Amazon Looks at Your Social Graph
By David Dorf on Aug 16, 2010
Social media is really just a way to accelerate the social interactions amongst people that have always been occurring. "Accelerate," in this case, meaning reaching more people in less time. For retail, an important interaction we want to capture is that of product recommendations. We started doing this online by letting customers rate their purchases, then Amazon threw science at the problem and added dynamic product recommendations to their website. Facebook's infamous Beacon project was a good idea with bad execution and thus didn't survive. There are a few social websites popping up that allow people to discuss products, trade purchase stories, and generally make a more informed purchase decision.
The next step in this evolution occurred earlier this summer when Amazon put their peanut butter into Facebook's chocolate. The beta program allows Amazon customers to link their account to Facebook so that Amazon can base product recommendations on your profile and social graph.
Using your "likes," Amazon can easily recommend additional music, movies and books that you're likely to enjoy. It can do the same for your friends with emanate birthdays, thus making gift selection a little easier. Amazon, however, can only see what people allow based on their Facebook security settings. So the more that's shared, the better the recommendations.

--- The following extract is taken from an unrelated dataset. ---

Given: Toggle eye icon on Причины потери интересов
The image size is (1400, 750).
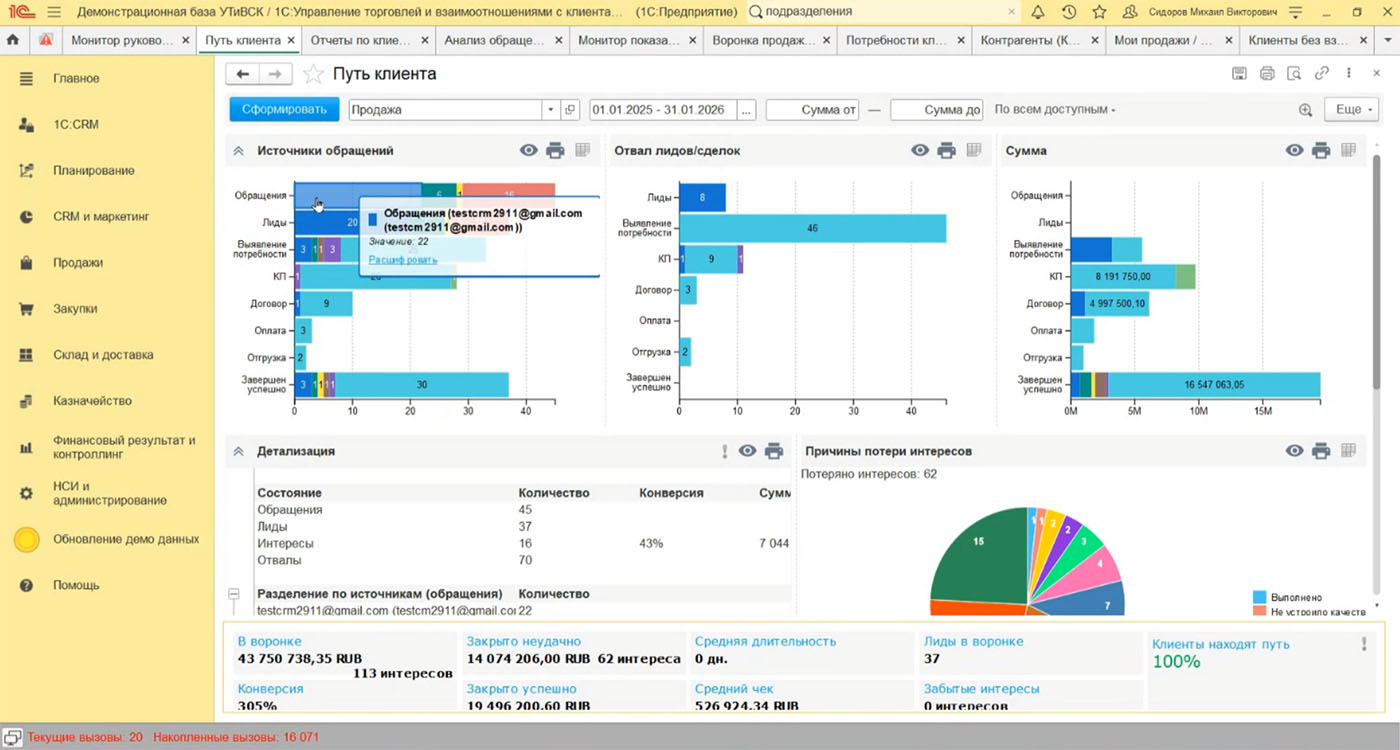Looking at the screenshot, I should click(1295, 451).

This surface integration has deeper possibilities when evaluating the entire social graph, using the "birds of a feather flock together" concept. Assuming your social graph is composed of people with similar interests, unique product ideas can be mined that are more likely to appeal to you than randomly selected products. Of course this depends on the quality of your social graph - is it a list of everyone you've ever met or is it the "circle of trust" crowd.
This is just the beginning as we find new ways to unlock data found in social graphs.